Acute pulmonary hypertension can be elicited by and complicate a variety of relatively common medical conditions such as blood clots in the lung, sepsis or as a complication to major surgery, especially after open cardiac surgery using heart-lung machines. The condition is often life-threatening because the right heart is a weak pump unable to pump blood through the pulmonary vessels at elevated pressures which ultimately results in right heart failure and death.

In association with surgery acute pulmonary hypertension is a well-known independent risk factor associated with mortality and bad outcome.

The mechanism is complex and include decreased functionality of the innermost layer of the lung blood vessels, the endothelium, resulting in decreased availability of the vessel dilating substance nitric oxide and increased levels of vasoconstricting substances e.g., substances produced by inflamed tissues. The overall result is an imbalance between vasoconstricting and vasorelaxant mechanisms. In many cases decreased oxygen tension in in diseased lungs also contributed by causing hypoxic vasoconstriction.

In healthy individuals, continuous production of NO dilates and protects the vessels in the circulatory system.


The total incidence of acute pulmonary hypertension is difficult to estimate since it is frequently underdiagnosed and attempts to treat the condition in most cases begin only after serious complications have developed. One of the reasons for this is the lack of interest in diagnosing the condition is the lack of effective treatment and the relative complexity to measure the hemodynamic condition in the lung blood circulation. The optimal and most accurate way is to use pulmonary artery catheters which is an invasive technique that only some physicians can perform and although echocardiography could be used for rough estimate this method does not work in all patients.

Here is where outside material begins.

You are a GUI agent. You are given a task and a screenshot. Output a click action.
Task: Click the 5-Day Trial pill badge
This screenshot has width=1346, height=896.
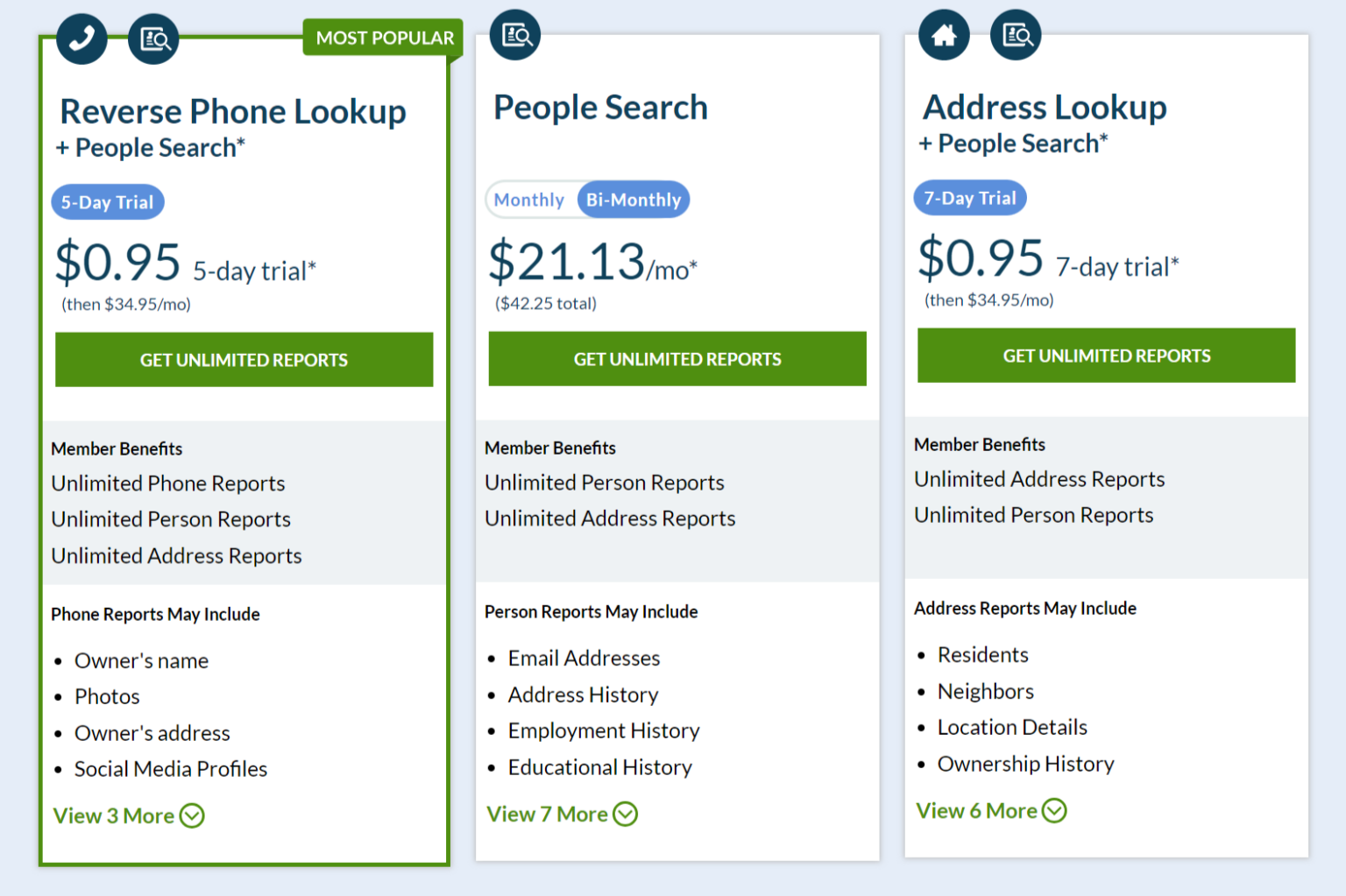pyautogui.click(x=107, y=201)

A consequence of the complexity of diagnosing and treating APH is that a standard disease codes for this condition has not yet been established.

However, despite the above-mentioned difficulties with diagnosis echocardiographic studies from general ICU care reveal that up to 30 percent of all intensive care treated patients have acute pulmonary hypertension and this has been shown to be an independent risk factor for bad outcome. Safe and effective treatment to prevent right-sided heart failure and death in acute pulmonary hypertension patients have long been sought for by intensive care doctors. The potential market for Supernitro in acute pulmonary hypertension is therefore vast and could eventually include all conditions with life-threatening acute pulmonary hypertension. The acute pulmonary hypertension market could be subdivided in different subgroups:

  1. Cardiac surgery

  2. Major surgeries (non cardiac)

  3. Pulmonary embolism (blood clots in the pulmonary circulation)

  4. Acute lung injury and/or acute respiratory distress syndrome often elicited by infections (e.g. Covid-19).

  5. Other conditions e.g., acute pulmonary hypertension in premature infants, or acute pulmonary hypertension in Bone cement implantation syndrome (BCIS) elicited by hip transplantation.

A conservative estimate is that acute pulmonary hypertension causes more than 100,000 deaths annually, only counting Europe, the United States and Japan. There is a significant potential for Attgeno to have its product, Supernitro, positioned as the primary treatment in this indication as Supernitro is lung selective, none or small systemic effects on the blood circulation, easy to use in the ICU setting and have a very benign safety profile.

Attgeno’s ambition is to gain market approval for Supernitro as a treatment for acute pulmonary hypertension regardless of the underlying cause. However, the explicit goal is to achieve a swift entry into the US market, and comprehensive analyses of clinical, regulatory and market possibilities have all pointed at addressing acute pulmonary hypertension elicited by cardiac surgery as a primary indication. acute pulmonary hypertension in the perioperative period during cardiac surgery is a key indication for Attgeno, as patient populations are clearly defined and there is a large need for more effective and simpler treatment.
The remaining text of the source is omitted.